Again, I did as I was told, and saw him and 4 of his Cuban buddies plop a huge hunk of meat onto an enormous hook, and row the bait out close to a mile from the First Street Pier. I hung around for a few hours, listening to their Spanglish and watching the other kids skateboard and listen to music, when I had to go back to my family's Sea Crest Hotel room. I said goodnight to Rene and he told me to come back in the morning.

I did, and there was a crowd surrounding a dead 15 foot Mako shark on the pier. Renen smiled at me, and told me the bite came about 3 am, and it took 2 hours to land the beast.

Over the following years, I'd see Rene when my family came to visit over Christmas and Easter breaks. He grew into a local celebrity.

I lost touch with him after I moved here, although about 10 years ago I saw his picture in the Herald --he was still hunting sharks! I smiled to myself.

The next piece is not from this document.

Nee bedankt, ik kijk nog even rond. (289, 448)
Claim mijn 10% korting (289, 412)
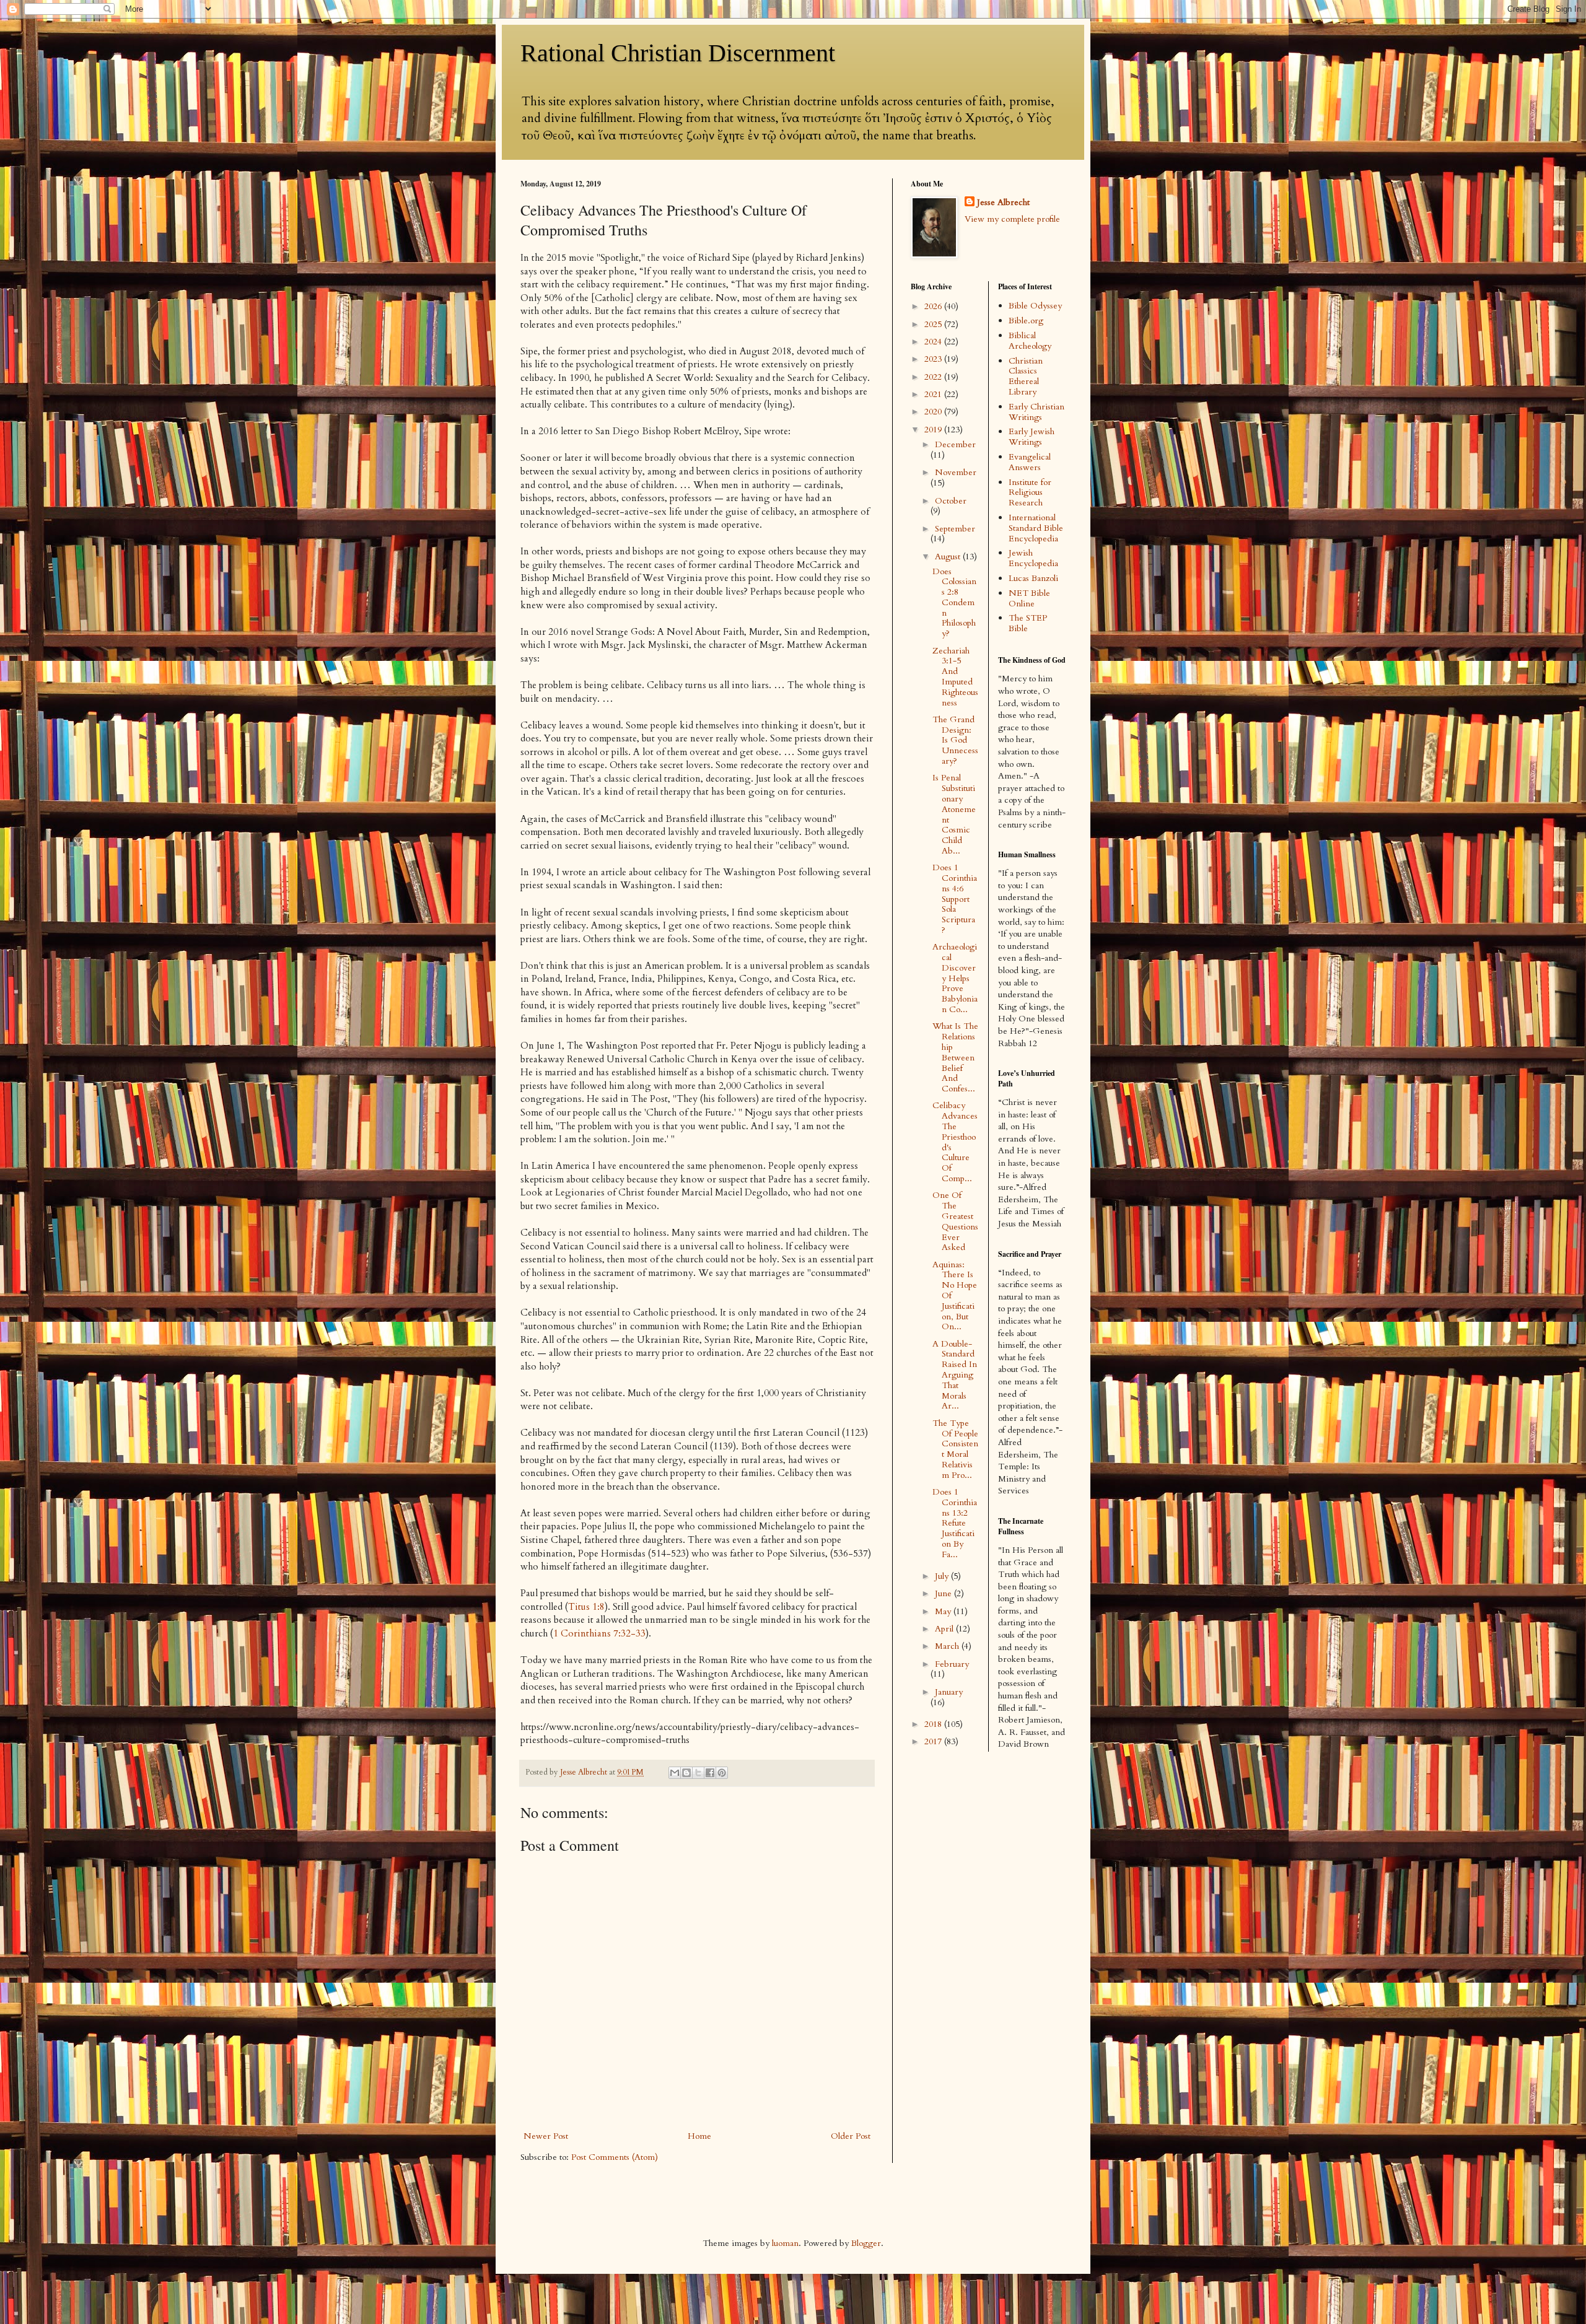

Last night I did a web search and turned up some South Florida Fishing sites. Rene was profiled prominently as a legendary shark fisherman. He died of Diabetes in 2003. He must have been no more than 50.

On the web sites, there were photos of him on the First Street pier in the late 70s. The photos of long haired boys and skateboarders brought back more happy memories.

The pier is gone now, replaced by an overpriced beach restaurant and bar. The dog track is a really cool City park --South Pointe --where folks watch the cruise ships sail away.

Rene died 6 years ago, and I didn't know of his passing, but he lives on in my adolescent memory as the first adventurer I ever met.